Stored data entries
***
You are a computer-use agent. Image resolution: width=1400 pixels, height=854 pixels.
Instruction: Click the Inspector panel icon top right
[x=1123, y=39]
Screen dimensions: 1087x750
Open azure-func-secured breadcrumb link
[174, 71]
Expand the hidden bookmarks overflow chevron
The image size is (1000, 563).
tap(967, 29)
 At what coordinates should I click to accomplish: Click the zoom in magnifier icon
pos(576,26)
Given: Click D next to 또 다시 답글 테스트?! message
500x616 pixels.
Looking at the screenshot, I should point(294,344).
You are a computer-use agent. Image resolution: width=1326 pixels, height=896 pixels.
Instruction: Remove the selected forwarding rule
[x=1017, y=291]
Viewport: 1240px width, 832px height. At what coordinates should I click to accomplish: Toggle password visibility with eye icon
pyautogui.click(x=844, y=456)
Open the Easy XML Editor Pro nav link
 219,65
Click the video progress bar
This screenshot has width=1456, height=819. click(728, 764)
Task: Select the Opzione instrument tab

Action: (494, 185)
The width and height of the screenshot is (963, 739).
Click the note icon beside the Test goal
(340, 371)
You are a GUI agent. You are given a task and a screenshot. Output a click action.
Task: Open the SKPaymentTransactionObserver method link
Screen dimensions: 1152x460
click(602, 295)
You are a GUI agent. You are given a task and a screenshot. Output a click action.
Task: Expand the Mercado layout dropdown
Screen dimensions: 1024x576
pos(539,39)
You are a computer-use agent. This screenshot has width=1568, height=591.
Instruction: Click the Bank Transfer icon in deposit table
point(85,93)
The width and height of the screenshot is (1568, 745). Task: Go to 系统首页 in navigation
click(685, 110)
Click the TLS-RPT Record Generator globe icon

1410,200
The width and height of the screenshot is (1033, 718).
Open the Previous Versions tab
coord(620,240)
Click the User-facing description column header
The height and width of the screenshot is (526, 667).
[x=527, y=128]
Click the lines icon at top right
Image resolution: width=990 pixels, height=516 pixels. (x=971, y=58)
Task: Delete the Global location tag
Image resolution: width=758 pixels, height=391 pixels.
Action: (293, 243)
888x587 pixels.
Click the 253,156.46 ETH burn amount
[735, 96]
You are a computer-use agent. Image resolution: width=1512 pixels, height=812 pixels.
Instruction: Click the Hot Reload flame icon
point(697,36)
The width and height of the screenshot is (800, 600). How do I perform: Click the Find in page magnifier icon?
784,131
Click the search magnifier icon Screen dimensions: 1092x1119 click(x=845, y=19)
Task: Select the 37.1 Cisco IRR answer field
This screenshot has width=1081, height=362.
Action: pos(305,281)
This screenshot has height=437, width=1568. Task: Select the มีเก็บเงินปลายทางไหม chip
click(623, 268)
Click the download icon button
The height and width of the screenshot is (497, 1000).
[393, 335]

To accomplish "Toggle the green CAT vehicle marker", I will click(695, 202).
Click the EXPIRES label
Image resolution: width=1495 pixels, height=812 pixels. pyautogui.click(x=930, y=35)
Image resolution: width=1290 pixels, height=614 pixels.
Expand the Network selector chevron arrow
***
• **TASK ITEM**:
Beginning at the line that contains "Task: Delete the Global location tag" and ending at the last line above, copy each line without any change.

• **EXPECTED ANSWER**:
Task: Delete the Global location tag
Image resolution: width=758 pixels, height=391 pixels.
Action: (293, 243)
888x587 pixels.
Click the 253,156.46 ETH burn amount
[735, 96]
You are a computer-use agent. Image resolution: width=1512 pixels, height=812 pixels.
Instruction: Click the Hot Reload flame icon
point(697,36)
The width and height of the screenshot is (800, 600). How do I perform: Click the Find in page magnifier icon?
784,131
Click the search magnifier icon Screen dimensions: 1092x1119 click(x=845, y=19)
Task: Select the 37.1 Cisco IRR answer field
This screenshot has width=1081, height=362.
Action: pos(305,281)
This screenshot has height=437, width=1568. Task: Select the มีเก็บเงินปลายทางไหม chip
click(623, 268)
Click the download icon button
The height and width of the screenshot is (497, 1000).
[393, 335]

To accomplish "Toggle the green CAT vehicle marker", I will click(695, 202).
Click the EXPIRES label
Image resolution: width=1495 pixels, height=812 pixels. pyautogui.click(x=930, y=35)
Image resolution: width=1290 pixels, height=614 pixels.
Expand the Network selector chevron arrow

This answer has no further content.